Da quasi dieci anni sospesa, prima percettrice di mobilità in deroga e da circa quattro anni tirocinante di inclusione sociale a San Roberto, nella città metropolitana di Reggio Calabria, anche Patrizia Gervasi non si accontenta più solo di una proroga ma chiede prospettive più concrete: «Adesso basta, aspiriamo ad un contratto e magari dopo ad una stabilizzazione. Purtroppo ci sfruttano e a noi non resta nulla se non l’obbligo di dichiarare il reddito percepito. Noi però non abbiamo contributi, non abbiamo malattia e non abbiamo ferie. Questo è lavoro nero legalizzato dallo Stato e noi siamo stanchi».

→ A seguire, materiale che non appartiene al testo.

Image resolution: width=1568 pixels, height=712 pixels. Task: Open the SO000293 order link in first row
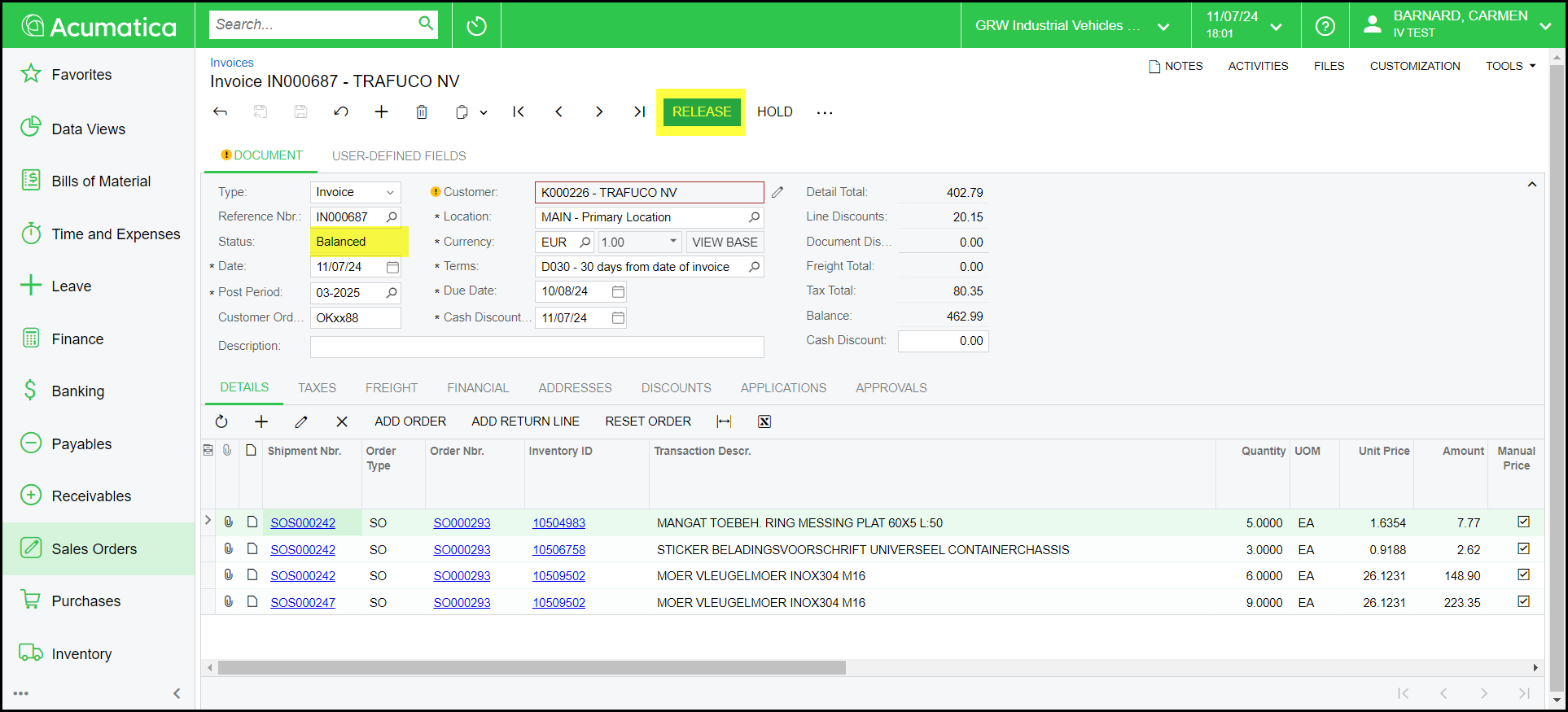point(462,523)
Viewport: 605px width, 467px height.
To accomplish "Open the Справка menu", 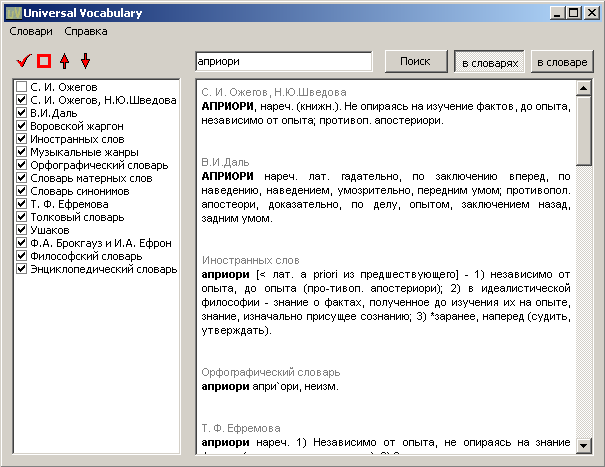I will click(86, 32).
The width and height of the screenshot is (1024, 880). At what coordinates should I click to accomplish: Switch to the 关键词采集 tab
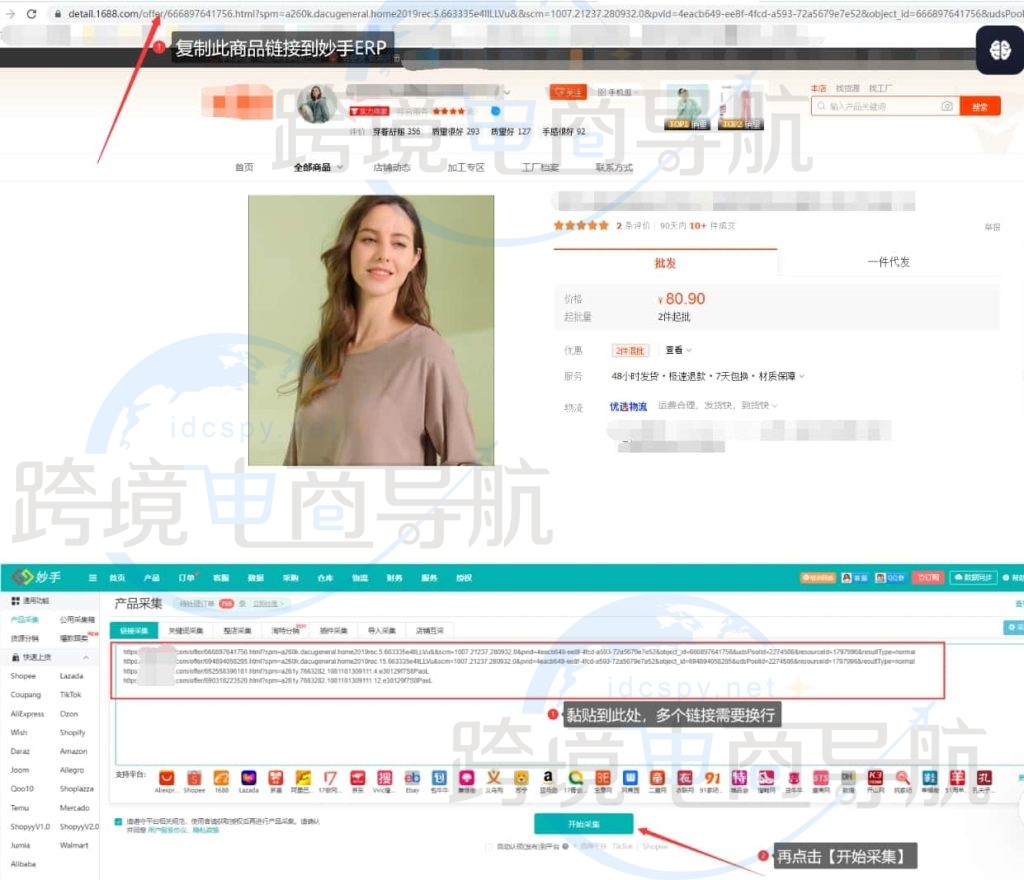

Dal 2012 è tirocinante presso la Città Metropolitana Michelangelo Cammareri: «Da anni si interviene solo con le proroghe ma ormai i nostri non sono più tirocini dal momento che siamo già formati. Bisognerebbe concretizzare un percorso lavorativo a tutti gli effetti e una volta per tutte».

Le rivendicazioni di chi lavora nella psichiatria

In protesta con i tirocinanti calabresi anche il Coolap, coordinamento dei lavoratori della psichiatria della provincia di Reggio Calabria. «La situazione del settore psichiatrico di Reggio Calabria è vergognosa. È necessario intervenire. Noi siamo qui oggi per evidenziare l’abnegazione e l’impegno con cui tutti gli operatori e le operatrici prestano il loro servizio, nonostante non percepiscano lo stipendio da mesi, e per sensibilizzare la classe politica affinché adotti le giuste misure come ad esempio l’avvio con procedure chiare dell’accreditamento delle cooperative sociali e lo sblocco dei ricoveri. Ci aspettiamo che il commissario Guido Longo ci dia risposte», ha sottolineato Lorenzo Sibio, presidente della LegaCoop Calabria.

Risposte sono ancora attese anche dai lavoratori senza stipendio da sei mesi. «Manifestiamo da due mesi ogni 15 giorni. Ancora attendiamo di capire chi debba autorizzare i pagamenti. Neppure è stato convocato un tavolo per capire e risolvere. Altrettanto scandaloso è il blocco dei ricoveri in attesa dell’accreditamento non avviato in Calabria, con la conseguenza che persone che abbiano bisogno di questo tipo di assistenza devono recarsi fuori, andando incontro a spese più alte. È gravissimo che lo Stato non si interessi di questa problematica», ha spiegato Enzo Barbaro del Coolap.

In protesta anche i familiari

Al fianco di chi lavora senza stipendio anche i familiari delle persone assistite. «Non sappiamo spiegarci perché, pur pagando la retta, gli educatori rimangano senza stipendio», si chiede Francesca Giannaccare.
«Gli educatori vanno sostenuti. Pur senza stipendio da sei mesi sono rimasti accanto ai disabili e alle persone fragili che degli educatori hanno davvero tanto bisogno», ha concluso Emilia Paviglianiti.